The world’s first feature film on female’s period is set to be released all around the world with a message and goodwill against the monthly periods on female. This comedy segment carries a message to against the taboo of female menstruation.
This scene captures the 20-year struggle by a poor school drop-out from southern India, starting as a guy that he had to buy sanitary pad for his menstruated wife and ends up changing the mentality of all the men and certainly the women of all around the world.
After building toilets, Akshay Kumar takes on menstrual hygiene
Padman tells the life story of Tamil Nadu-based social activist Arunachalam Muruganantham, who revolutionized the concept of menstrual hygiene in rural India by creating a low-cost sanitary napkins machine. This true inspirable story is played by Bollywood star Akshay Kumar – cycles through his local village waving cheerfully.
Apart from Aamir Khan, Akshay Kumar is probably the only Bollywood actor who is receiving critical and commercial acclaim with most of his films. In fact, it seems like he has found a formula that works every time for the shake and the worthen matinee popcorn show up.
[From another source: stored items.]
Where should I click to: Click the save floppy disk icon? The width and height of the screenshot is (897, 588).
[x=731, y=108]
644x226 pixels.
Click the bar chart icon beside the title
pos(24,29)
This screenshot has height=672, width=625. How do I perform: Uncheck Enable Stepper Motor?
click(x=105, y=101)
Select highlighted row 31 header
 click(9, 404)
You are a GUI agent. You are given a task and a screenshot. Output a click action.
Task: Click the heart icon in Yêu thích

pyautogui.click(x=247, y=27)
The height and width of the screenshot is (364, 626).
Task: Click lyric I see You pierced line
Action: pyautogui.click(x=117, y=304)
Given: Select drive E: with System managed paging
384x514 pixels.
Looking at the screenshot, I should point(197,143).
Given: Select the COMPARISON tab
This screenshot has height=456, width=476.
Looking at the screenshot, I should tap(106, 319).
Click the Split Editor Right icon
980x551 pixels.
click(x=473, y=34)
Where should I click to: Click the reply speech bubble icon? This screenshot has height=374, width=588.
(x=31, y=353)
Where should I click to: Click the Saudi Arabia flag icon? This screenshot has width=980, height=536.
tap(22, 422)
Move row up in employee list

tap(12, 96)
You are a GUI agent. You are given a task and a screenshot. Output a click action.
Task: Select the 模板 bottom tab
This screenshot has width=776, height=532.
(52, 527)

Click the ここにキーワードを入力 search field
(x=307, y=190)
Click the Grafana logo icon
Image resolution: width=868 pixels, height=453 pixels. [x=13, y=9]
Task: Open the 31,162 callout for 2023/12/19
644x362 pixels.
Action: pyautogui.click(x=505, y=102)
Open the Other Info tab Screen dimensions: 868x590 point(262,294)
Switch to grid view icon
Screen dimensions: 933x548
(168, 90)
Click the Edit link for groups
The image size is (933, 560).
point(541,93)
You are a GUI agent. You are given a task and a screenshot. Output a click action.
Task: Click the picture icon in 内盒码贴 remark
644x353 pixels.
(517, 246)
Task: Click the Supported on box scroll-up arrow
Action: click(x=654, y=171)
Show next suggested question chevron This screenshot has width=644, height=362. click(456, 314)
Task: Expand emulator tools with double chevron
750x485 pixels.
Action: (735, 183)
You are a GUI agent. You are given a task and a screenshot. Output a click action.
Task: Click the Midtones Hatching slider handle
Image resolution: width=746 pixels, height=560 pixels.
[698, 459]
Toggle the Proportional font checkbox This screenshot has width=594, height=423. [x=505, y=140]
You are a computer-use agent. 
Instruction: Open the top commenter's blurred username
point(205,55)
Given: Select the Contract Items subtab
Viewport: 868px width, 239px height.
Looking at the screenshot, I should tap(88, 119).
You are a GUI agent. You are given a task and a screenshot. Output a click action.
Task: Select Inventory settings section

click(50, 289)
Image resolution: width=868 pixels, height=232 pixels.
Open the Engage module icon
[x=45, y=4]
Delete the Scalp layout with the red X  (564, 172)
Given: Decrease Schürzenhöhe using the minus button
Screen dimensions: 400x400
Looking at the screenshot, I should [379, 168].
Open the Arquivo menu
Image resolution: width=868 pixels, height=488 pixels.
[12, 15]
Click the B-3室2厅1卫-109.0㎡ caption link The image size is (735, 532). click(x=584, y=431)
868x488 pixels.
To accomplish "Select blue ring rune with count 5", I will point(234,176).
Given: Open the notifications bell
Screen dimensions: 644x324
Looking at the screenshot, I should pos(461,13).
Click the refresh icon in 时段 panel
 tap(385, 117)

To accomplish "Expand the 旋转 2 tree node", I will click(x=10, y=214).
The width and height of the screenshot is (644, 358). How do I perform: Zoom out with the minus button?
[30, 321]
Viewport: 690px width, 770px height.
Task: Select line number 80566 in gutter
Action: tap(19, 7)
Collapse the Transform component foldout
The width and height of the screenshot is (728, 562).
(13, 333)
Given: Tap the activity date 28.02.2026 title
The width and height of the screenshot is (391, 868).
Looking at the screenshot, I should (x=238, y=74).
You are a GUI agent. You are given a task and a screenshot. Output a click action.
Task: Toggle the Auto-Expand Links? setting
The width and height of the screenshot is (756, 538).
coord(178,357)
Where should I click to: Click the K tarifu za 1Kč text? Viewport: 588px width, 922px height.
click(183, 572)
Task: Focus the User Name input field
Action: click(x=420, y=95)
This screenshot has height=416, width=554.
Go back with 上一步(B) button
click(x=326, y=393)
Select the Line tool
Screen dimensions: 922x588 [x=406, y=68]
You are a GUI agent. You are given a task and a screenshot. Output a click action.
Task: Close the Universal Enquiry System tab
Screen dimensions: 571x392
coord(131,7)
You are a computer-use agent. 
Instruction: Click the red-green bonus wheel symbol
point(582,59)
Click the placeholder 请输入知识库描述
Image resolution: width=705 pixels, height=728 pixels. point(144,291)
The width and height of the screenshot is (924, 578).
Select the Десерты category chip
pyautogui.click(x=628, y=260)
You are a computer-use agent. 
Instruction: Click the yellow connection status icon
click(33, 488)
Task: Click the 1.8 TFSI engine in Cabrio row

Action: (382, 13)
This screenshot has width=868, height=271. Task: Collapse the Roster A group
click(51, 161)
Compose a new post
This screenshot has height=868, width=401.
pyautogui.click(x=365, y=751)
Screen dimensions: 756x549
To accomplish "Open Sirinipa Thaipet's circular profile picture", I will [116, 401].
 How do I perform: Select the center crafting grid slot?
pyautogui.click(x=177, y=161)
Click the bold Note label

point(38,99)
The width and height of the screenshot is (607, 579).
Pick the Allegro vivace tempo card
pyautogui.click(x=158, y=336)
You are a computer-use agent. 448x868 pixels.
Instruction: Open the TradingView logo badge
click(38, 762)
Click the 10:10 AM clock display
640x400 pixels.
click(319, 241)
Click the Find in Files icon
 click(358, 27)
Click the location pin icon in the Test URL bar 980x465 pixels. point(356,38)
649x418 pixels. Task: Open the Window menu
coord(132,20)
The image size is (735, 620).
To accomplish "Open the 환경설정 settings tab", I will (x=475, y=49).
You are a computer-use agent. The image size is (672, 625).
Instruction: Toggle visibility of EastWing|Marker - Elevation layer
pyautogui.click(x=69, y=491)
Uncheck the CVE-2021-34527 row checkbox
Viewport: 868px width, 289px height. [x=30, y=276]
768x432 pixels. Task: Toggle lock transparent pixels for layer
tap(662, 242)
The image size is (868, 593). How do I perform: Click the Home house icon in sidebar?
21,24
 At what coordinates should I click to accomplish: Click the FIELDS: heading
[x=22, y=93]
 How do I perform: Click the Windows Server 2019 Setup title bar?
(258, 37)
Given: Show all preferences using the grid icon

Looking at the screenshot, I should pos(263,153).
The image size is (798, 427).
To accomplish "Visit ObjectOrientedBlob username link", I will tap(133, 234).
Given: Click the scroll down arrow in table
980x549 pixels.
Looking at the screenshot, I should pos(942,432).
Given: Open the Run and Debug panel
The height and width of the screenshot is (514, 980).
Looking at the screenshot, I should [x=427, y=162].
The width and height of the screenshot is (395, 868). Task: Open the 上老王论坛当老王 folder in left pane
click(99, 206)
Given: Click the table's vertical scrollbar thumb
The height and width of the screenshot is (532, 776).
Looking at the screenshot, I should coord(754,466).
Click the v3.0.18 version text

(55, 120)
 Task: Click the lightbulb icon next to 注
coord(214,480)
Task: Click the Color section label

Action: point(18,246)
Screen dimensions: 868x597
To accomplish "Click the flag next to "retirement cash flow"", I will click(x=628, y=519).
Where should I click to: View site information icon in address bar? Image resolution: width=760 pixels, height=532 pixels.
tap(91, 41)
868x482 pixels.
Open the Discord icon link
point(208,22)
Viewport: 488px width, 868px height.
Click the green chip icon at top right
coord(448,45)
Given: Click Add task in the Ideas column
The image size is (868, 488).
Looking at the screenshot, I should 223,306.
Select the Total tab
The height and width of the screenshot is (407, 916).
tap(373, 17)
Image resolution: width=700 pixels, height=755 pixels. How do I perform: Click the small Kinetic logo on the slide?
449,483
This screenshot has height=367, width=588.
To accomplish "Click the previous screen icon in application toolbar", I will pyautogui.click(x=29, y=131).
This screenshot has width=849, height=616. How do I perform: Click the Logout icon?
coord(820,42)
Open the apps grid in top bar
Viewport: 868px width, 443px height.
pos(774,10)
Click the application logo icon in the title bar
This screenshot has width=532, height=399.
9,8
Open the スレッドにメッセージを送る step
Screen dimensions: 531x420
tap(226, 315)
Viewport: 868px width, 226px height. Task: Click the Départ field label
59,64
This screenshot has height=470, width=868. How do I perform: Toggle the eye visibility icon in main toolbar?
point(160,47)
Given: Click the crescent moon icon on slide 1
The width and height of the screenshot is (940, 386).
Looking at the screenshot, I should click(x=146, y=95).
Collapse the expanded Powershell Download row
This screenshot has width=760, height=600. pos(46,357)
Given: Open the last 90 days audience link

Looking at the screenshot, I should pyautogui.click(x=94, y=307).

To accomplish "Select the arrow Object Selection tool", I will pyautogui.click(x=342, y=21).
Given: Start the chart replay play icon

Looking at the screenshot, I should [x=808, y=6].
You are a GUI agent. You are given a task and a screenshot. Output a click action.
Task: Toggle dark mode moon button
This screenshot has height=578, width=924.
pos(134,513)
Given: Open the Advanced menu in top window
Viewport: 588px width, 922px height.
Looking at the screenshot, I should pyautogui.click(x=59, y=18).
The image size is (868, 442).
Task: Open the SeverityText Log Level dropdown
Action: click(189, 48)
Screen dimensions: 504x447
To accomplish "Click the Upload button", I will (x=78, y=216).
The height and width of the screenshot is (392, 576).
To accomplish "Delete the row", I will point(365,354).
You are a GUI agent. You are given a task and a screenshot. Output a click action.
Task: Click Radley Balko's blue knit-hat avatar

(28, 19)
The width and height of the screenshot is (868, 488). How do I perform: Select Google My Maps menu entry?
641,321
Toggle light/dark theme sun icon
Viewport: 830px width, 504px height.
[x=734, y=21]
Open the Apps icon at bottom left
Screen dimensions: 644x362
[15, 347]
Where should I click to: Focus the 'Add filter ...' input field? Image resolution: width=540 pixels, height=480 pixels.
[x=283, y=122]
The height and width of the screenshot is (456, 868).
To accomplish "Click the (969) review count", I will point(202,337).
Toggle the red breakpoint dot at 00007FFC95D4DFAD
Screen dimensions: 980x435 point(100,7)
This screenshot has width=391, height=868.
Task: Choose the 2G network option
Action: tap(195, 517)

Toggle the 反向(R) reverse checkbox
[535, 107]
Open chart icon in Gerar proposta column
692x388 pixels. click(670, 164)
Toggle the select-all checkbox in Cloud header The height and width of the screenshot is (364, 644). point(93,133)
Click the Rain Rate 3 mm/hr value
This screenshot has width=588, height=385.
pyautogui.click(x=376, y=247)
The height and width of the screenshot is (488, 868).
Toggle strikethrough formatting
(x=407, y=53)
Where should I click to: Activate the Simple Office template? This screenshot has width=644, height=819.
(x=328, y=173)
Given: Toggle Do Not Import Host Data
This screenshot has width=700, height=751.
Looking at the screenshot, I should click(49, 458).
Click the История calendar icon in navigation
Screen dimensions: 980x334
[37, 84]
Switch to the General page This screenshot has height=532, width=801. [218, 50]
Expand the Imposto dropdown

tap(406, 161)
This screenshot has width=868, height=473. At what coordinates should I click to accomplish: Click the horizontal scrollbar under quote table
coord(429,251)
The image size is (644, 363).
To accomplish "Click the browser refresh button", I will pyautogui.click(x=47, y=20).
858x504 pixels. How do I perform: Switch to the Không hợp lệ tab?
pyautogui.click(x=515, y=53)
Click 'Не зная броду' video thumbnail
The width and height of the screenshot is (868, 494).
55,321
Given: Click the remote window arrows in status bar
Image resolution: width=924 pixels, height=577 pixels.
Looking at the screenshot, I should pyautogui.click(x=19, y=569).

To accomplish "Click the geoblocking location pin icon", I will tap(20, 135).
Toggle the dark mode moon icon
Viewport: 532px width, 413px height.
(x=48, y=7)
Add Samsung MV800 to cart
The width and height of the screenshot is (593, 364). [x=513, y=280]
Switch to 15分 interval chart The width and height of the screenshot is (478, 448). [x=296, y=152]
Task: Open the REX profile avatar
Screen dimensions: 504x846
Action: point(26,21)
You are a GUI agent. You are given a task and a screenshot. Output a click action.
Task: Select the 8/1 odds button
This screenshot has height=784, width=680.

It started in 1998 when newly married Muruganantham noticed his wife Shanti hiding something. “It was a nasty rag cloth – she was going to use it during her menstruation. I wouldn’t even use it to clean my vehicle,” he tells to address his wife. Unbeknown to his neighbors, he is testing the effectiveness of his new invention by wearing pink pants and a home-made sanitary pad which is slowly filling with goat’s blood from a football bladder tied around his waist. With this Muruganantham invented a low-cost machine that revolutionized women’s sanitary. On the initial phases this led up with laughter and taboo senses but gradually this laughter of the comedy – Pad Man hiked up with a worth.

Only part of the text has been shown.